**Exercise**
Output begins at the line with "At what coordinates should I click to accomplish: Click the Jul" and ends at the last line of the records below. Copy each line in that span exactly, and leave out pictures.

··········

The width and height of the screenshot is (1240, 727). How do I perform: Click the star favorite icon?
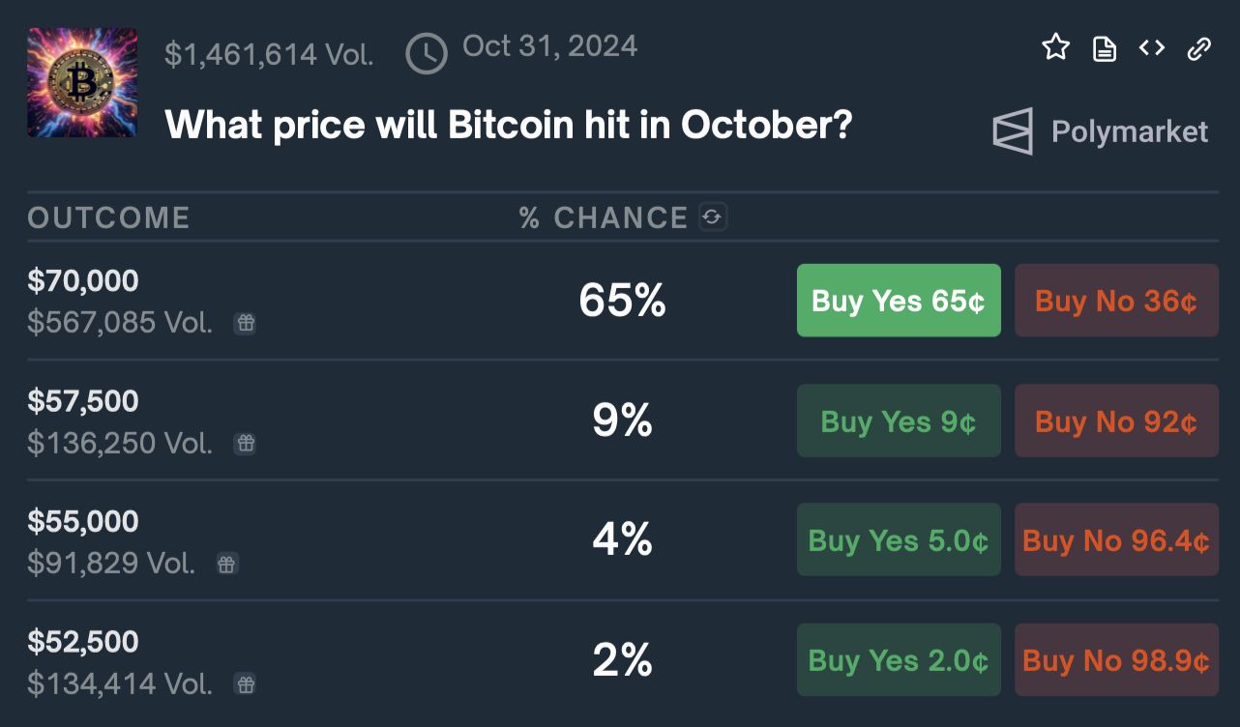pyautogui.click(x=1056, y=47)
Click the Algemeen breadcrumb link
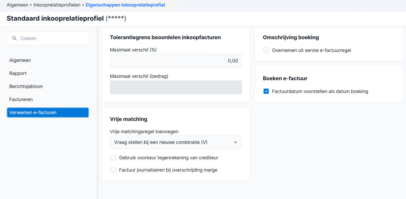This screenshot has width=406, height=199. (17, 5)
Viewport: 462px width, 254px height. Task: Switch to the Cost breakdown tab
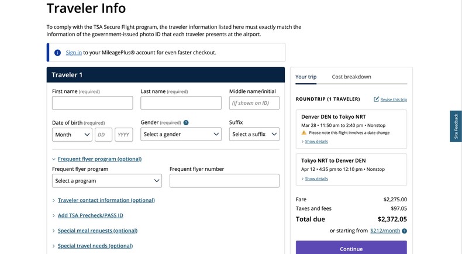coord(351,77)

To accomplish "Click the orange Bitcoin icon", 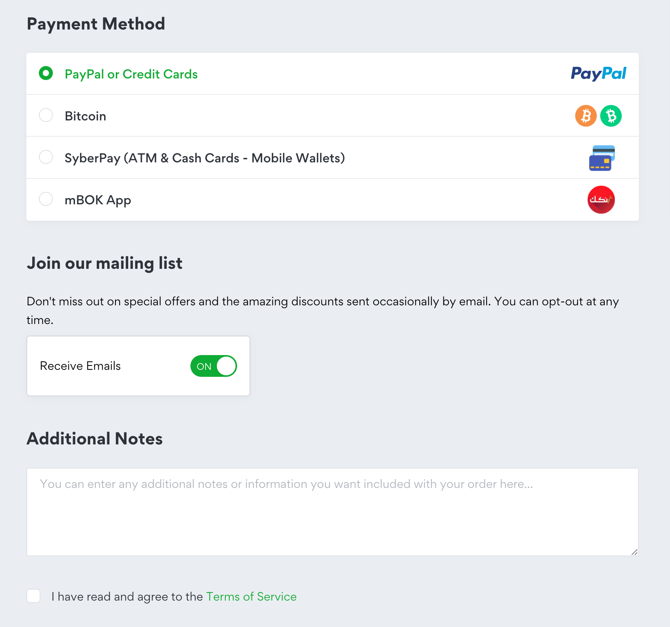I will [586, 116].
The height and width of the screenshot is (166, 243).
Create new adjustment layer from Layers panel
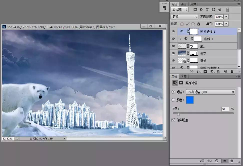click(211, 72)
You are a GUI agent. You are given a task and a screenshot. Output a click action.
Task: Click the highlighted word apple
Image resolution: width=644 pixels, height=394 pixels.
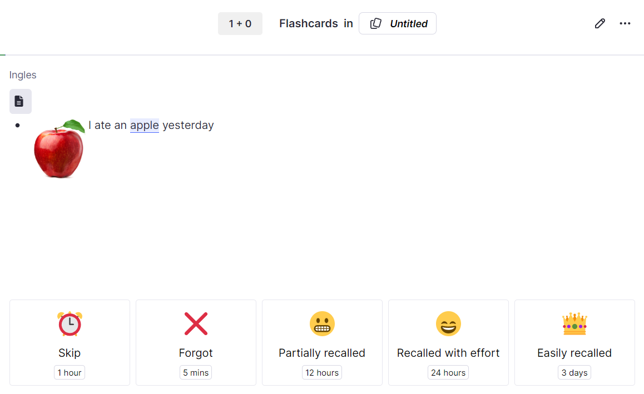[145, 125]
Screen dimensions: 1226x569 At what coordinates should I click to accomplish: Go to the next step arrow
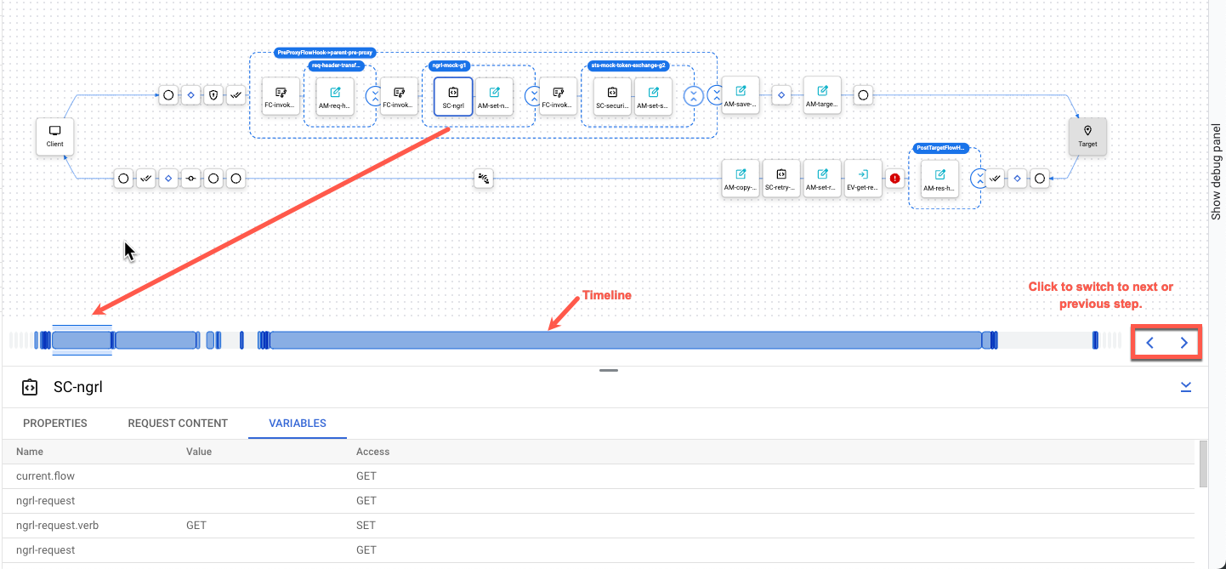click(1183, 343)
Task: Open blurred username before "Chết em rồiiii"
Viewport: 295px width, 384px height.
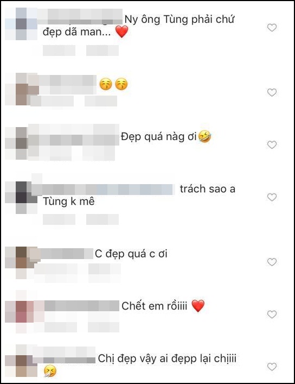Action: point(82,306)
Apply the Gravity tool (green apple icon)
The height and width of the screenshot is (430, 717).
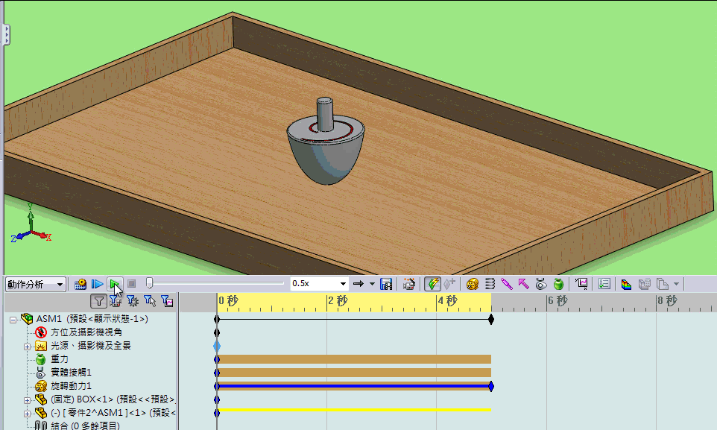(x=558, y=284)
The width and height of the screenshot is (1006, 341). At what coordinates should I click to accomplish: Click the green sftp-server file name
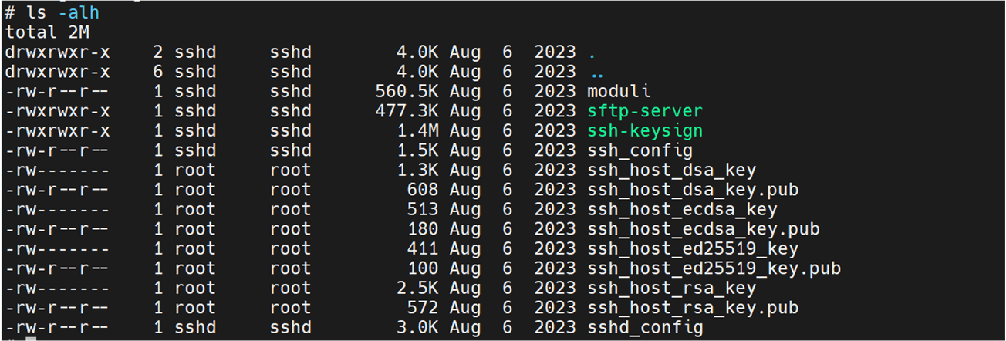pos(645,111)
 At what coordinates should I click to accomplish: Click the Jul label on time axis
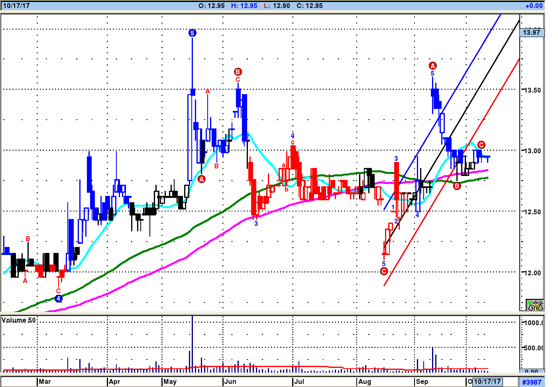pos(299,381)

··········

**Exercise solution**
 At what coordinates should I click to accomplish: Click the Jul label on time axis
pos(299,381)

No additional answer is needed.